TEXT:
If there’s one thing we can all agree on during this pandemic, it must be the heroic legacy of Captain Sir Tom Moore. Surely?!

Not quite, it seems. Joseph Kelly, from Glasgow, is accused of calling for Captain Sir Tom to “burn” his tragic death at the hands of coronavirus earlier this month.

But Kelly, a Celtic fan, denies sending the ‘offensive’ tweet about the war hero.

Joseph Kelly, 35, from Castlemilk in Glasgow, is accused of tweeting on February 3: ‘The only good Brit soldier is a deed [sic] one, burn auld fella, buuuuurn.’

It was the day after Captain Sir Tom Moore passed away in Bedford Hospital.

Offensive remarks

Kelly has been charged under the Communications Act 2003 but was not present when his case was called at Lanark Sheriff Court.

His lawyer entered a not guilty plea on his behalf and he has been given a trial date of Thursday June 17.

The charges against Kelly state: ‘On February 3, 2021, you Joseph Kelly did cause to be sent by means of a public electronic communications network a post to the public using social media that was grossly offensive or of an indecent, obscene or menacing character, and that did utter offensive remarks about Captain Sir Tom Moore, now deceased.’

The war veteran became a national hero after fundraising more than £32 million for NHS Charities Together.

QUESTIONS ON THE MATERIAL:
1. In the news report, at which court was Kelly's case called?
2. Render this sentence from the news report in Spanish: "The war veteran became a national hero after fundraising more than £32 million for NHS Charities Together."
3. Name every place that the news report mentions by name.

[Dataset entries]
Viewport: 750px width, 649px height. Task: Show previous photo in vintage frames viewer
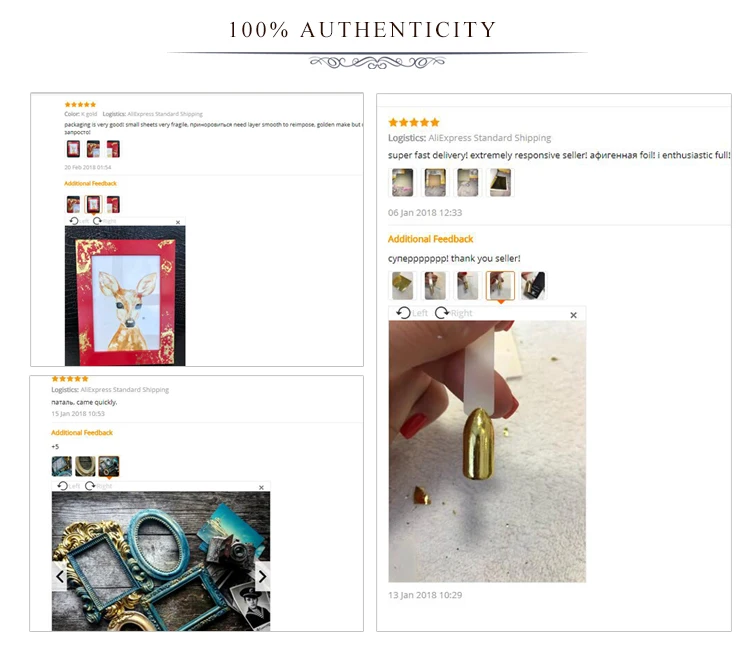pyautogui.click(x=60, y=576)
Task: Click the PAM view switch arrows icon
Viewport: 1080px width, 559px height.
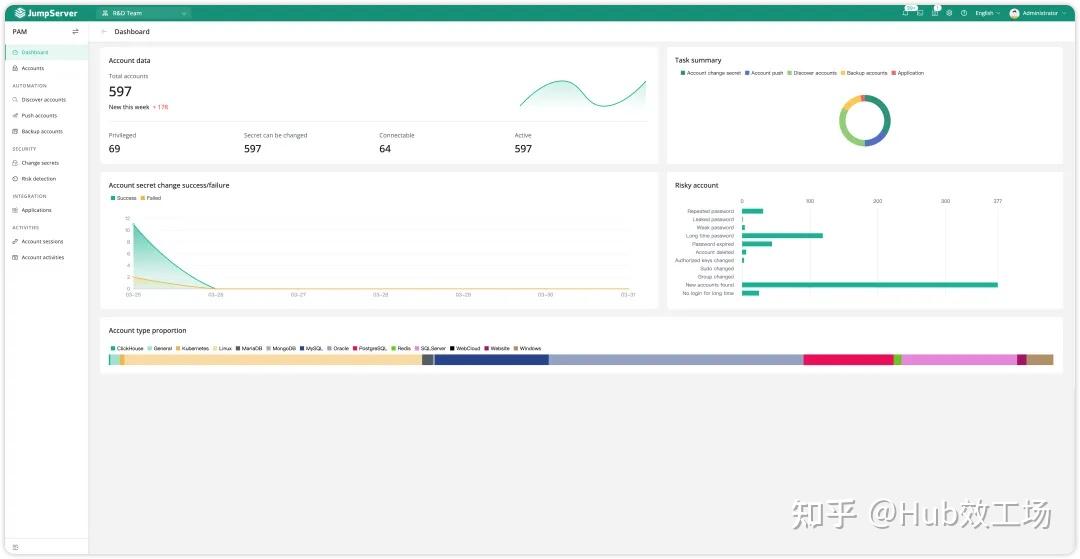Action: click(x=75, y=32)
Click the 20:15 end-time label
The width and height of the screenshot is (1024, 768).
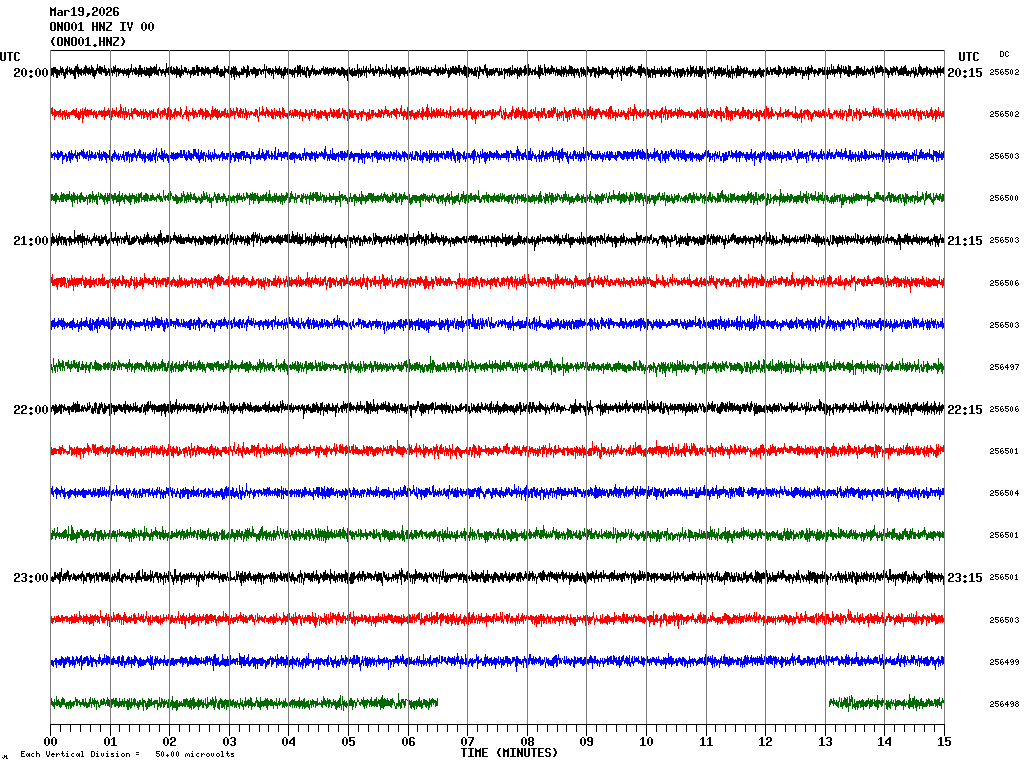click(965, 73)
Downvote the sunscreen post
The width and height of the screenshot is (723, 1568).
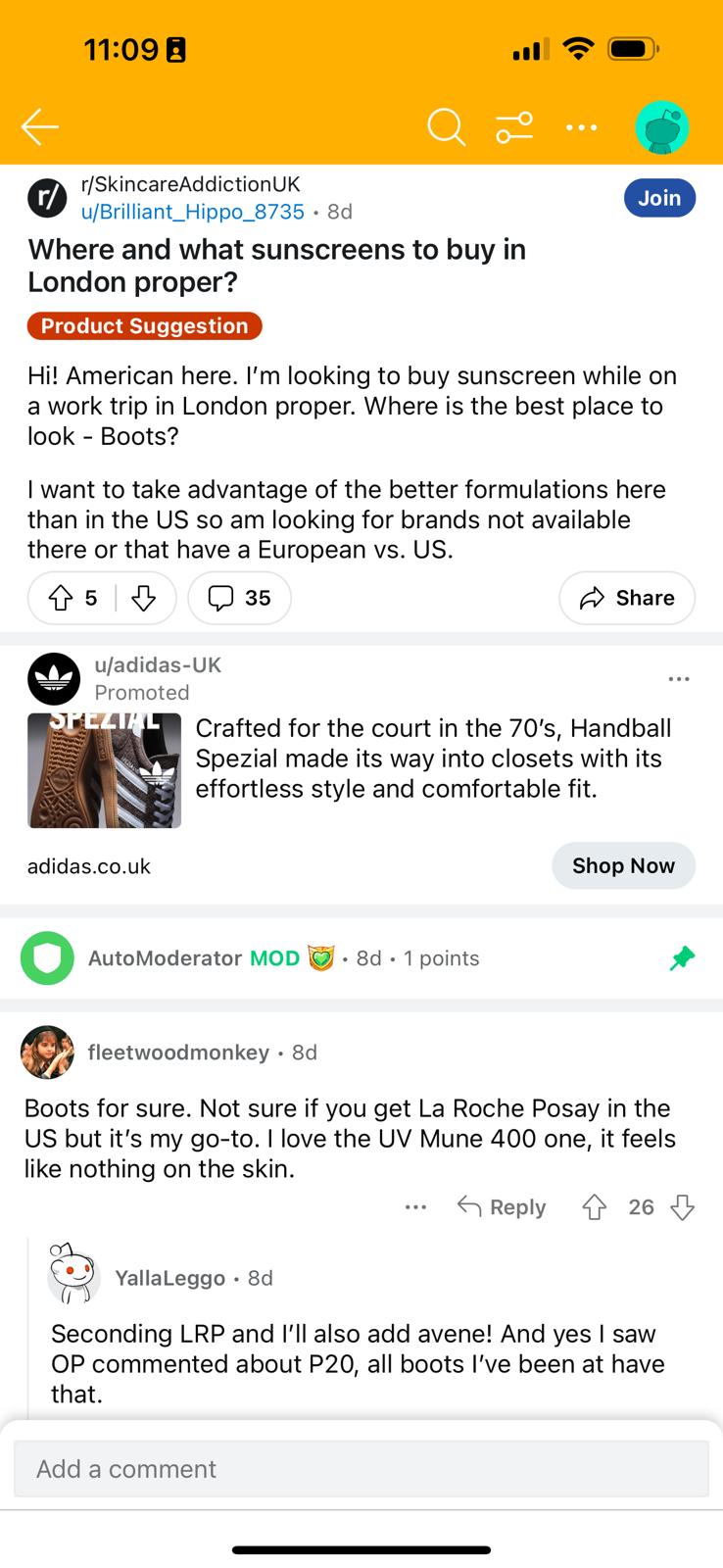coord(144,598)
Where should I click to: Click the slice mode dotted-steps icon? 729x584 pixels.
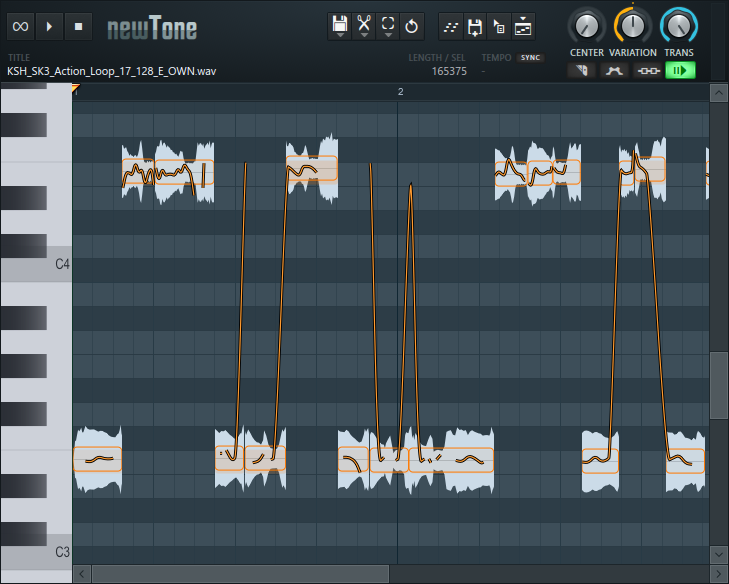(451, 26)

WRITTEN ANSWERS:
1. Lanark Sheriff Court

2. El veterano de guerra se convirtió en un héroe nacional tras recaudar más de 32 millones de libras para NHS Charities Together.

3. Glasgow, Castlemilk, Bedford Hospital, Lanark Sheriff Court